Effect of uterine immunization and oestradiol on specific IgA and IgG antibodies in uterine vaginal and salivary secretions.

摘要

Levels of IgA and IgG antibodies were measured in uterine and vaginal secretions to examine the effect of uterine immunization on the genital tract humoral immune system. When ovariectomized animals were immunized on Day 0 and boosted 13 days later by placing sheep erythrocytes (SRBC) directly in the uterine lumen (UT/UT) immunization), a pronounced IgA and IgG antibody response was detected in uterine secretions measured on Day 26. This response was 20-30-fold greater than that measured following Peyer's patch immunization and boosting (PP/PP) and Peyer's patch immunization followed by uterine boosting (PP/UT). In contrast to uterine antibody responses that were oestradiol-dependent following PP/PP and PP/UT immunization, UT/UT immunization resulted in IgA and IgG antibody responses that were hormonally independent. To determine whether immunological information is distributed beyond the immediate site of immunization, ovariectomized rats were immunized and boosted by injection of SRBC into one uterine horn. When uterine secretions from the contralateral (non-immune) horns were analysed, IgA and IgG antibodies were found in uterine secretions after oestradiol stimulation. IgA and IgG antibodies were also present in vaginal secretions following UT/UT immunization and ligation of uteri at the utero-cervical junction.
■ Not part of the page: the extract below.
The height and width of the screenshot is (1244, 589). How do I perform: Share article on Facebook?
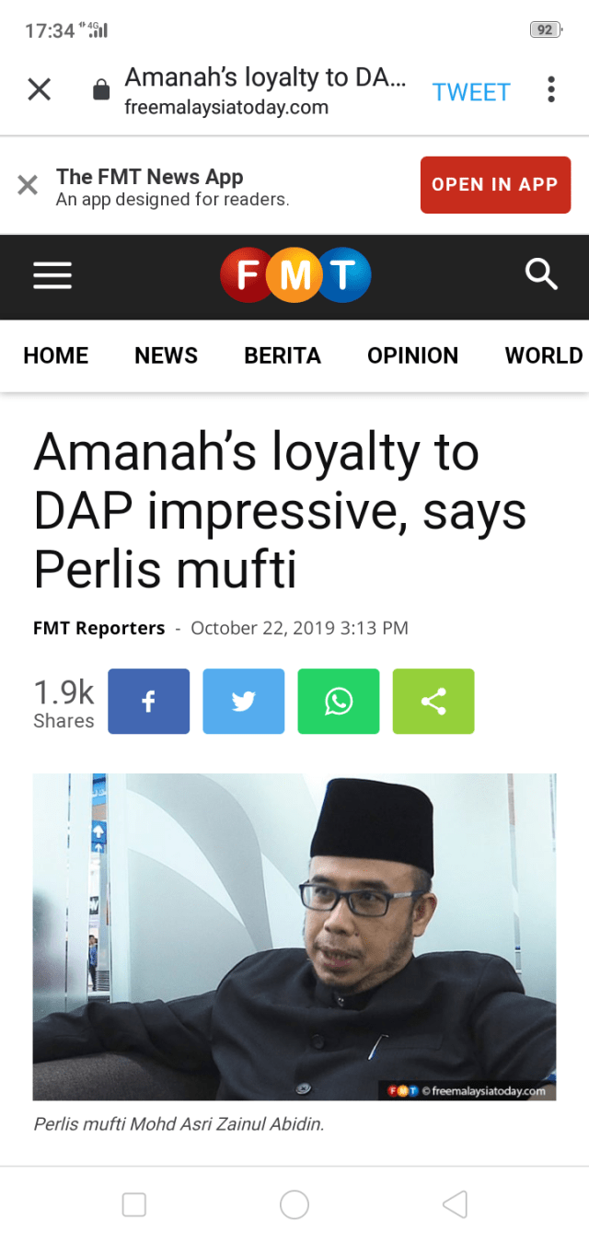[148, 702]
This response was hormonally dependent in that vaginal antibody levels were lowered by oestradiol treatment. IgG but not IgA antibodies were also found in saliva of UT/UT immunized animals. Oestradiol had no effect on salivary IgG levels in contrast to those of the genital tract. In summary, these experiments indicate that immunization of uteri can elicit pronounced IgA and IgG antibody responses in uterine secretions and this response is not altered by oestradiol. Moreover, immunization at one site in the genital tract results in the appearance of antibodies at other uterine sites (the contralateral-non-immunized horn), in vaginal secretions, in serum and at other mucosal sites, such as the salivary glands.